WHAT TO PRODUCE:
Verbatim copy without pictures. Please print every entry as it stands.
----
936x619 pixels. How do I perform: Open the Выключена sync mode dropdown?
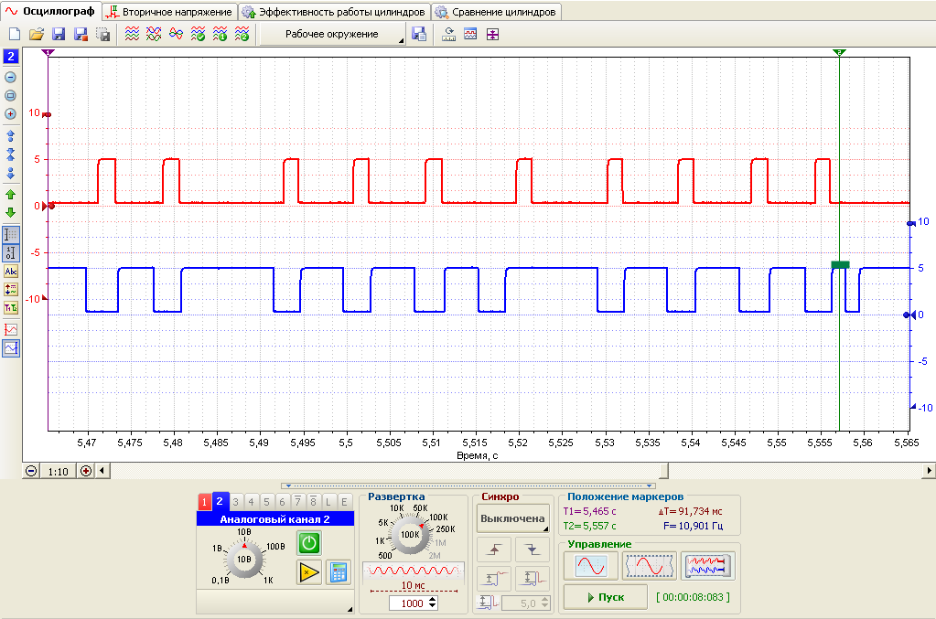(512, 518)
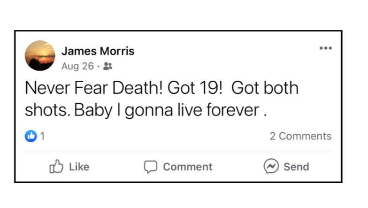Open James Morris's sunset profile picture
The height and width of the screenshot is (208, 368).
(40, 55)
----
RESULT FOR THIS EXERCISE:
936x619 pixels. How do I perform: Open the Выключена sync mode dropdown?
(512, 518)
Open James Morris's sunset profile picture
The height and width of the screenshot is (208, 368).
(40, 55)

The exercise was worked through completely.